AmazonTote, Amazon's free home-based delivery service, may soon expand into new markets according to a new report from the Financial Times. Although the report was delivered without citing any sources, it seems more than plausible, given Amazon's desire to tap into the groceries market now that it's mastered the art of selling of non-pershible, packaged goods.
The online retailer has been testing AmazonTote in its hometown of Seattle, and the program's website text, according to The Wall St. Journal, originally noted that the program was "expanding soon." That text is now nowhere to be found on AmazonTote's homepage, which makes this report all the more interesting now.
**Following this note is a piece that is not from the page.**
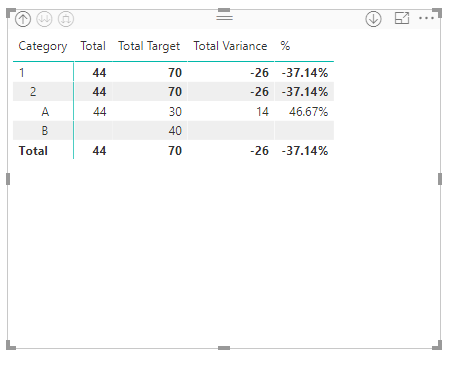The image size is (452, 365).
Task: Click the bottom-right corner resize handle
Action: pos(437,345)
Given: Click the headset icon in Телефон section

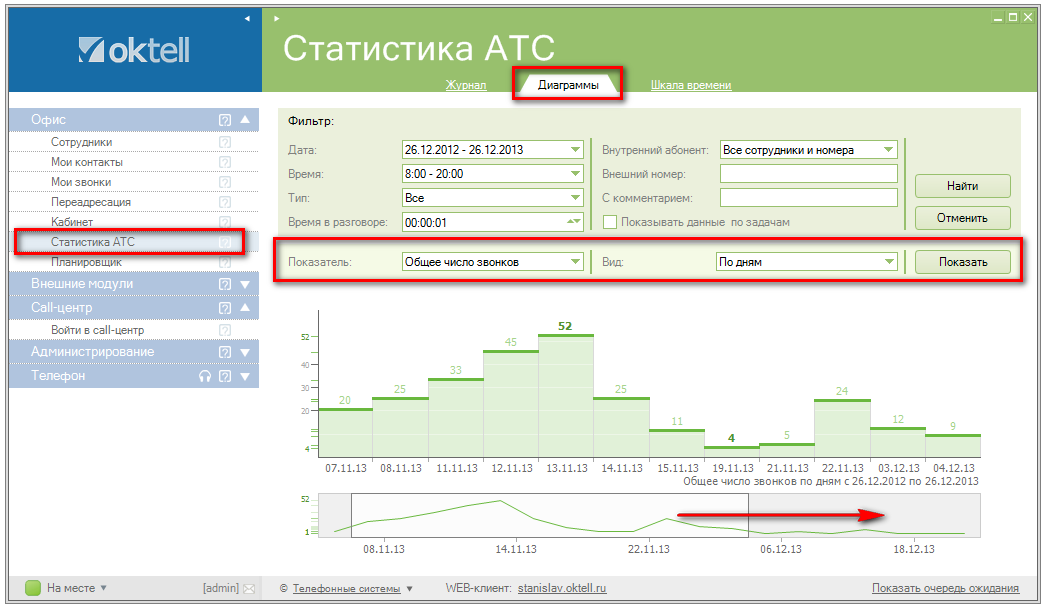Looking at the screenshot, I should [205, 377].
Correct us if we're wrong, but we're not seeing any mention of expansion plans either on AmazonTote's homepage or within its FAQ. If indeed the original website text did say "expanding soon" as was reported by multiple outlets, and then, after the FT report was published, that text was removed, we could be onto something here. In fact, it sounds like Amazon is trying to cover up its expansion plans for the service.
Well, too late, Amazon.
Besides, this online job posting describes AmazonTote as a "company-wide" program. Oops! Gotcha.
How Tote Works
With AmazonTote, customers can receive deliveries to their home on scheduled days of the week, and those items are left in "sealed, water-resistant" bags. The bags can be kept or left outside on the next Tote delivery day for re-use.
Not all items from Amazon's website are available, only select items weighing less than 50 pounds such as groceries. Throughout the week, customers can continue adding items to their AmazonTote "bag" online, up until 10 AM, 2 days before delivery. Or, in Amazon-speak, "ToteDay."
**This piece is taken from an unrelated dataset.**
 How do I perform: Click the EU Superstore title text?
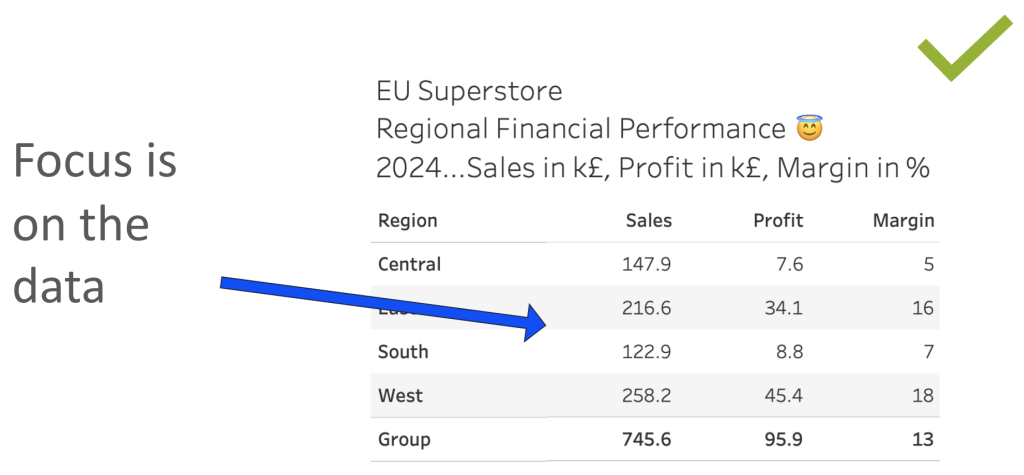[x=469, y=91]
In addition, there are no minimum delivery sizes, subscriptions, and most importantly, there are no fees. You don't need to be home to receive the delivery, unless it's $700 or more. Instead, just leave a note for your tote delivery person with your signature and instructions as to where to leave the package.
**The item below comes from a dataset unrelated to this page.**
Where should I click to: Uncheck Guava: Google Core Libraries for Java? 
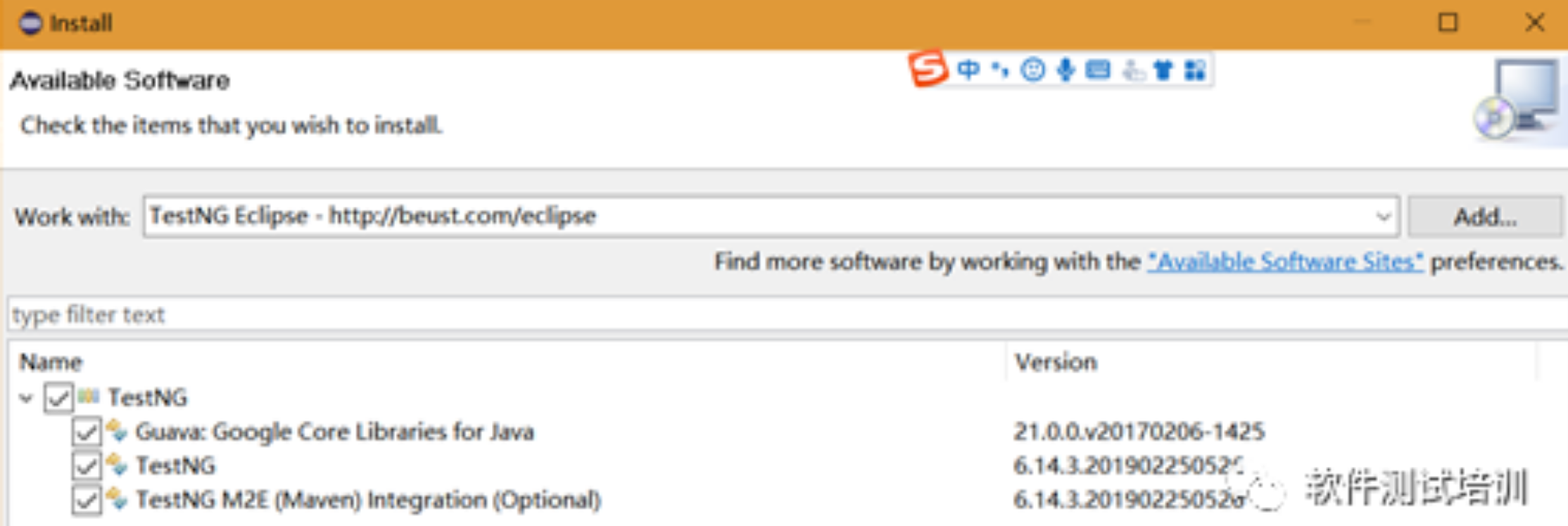coord(86,432)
The packages are delivered using the same truck fleet as Amazon Fresh uses, Amazon's groceries-only program. Tote isn't limited to groceries, however, which makes more sense. It wouldn't be surprising to see Fresh wrapped up into Tote in the near future.
According to Rich Tarrant of MyWebGrocer, which provides a similar service to regional supermarkets, Amazon's move into the grocery market could position it to compete head-to-head with the U.S.'s number one retailer, Walmart. "Because of the frequency of grocery purchases . . . you have an opportunity to be in front of the customer at least once a week," he told the Financial Times. By tying in that frequency with the ability to get everything else you want, you literally have created the virtual Walmart."
Yes, maybe. But will Amazon take our coupons?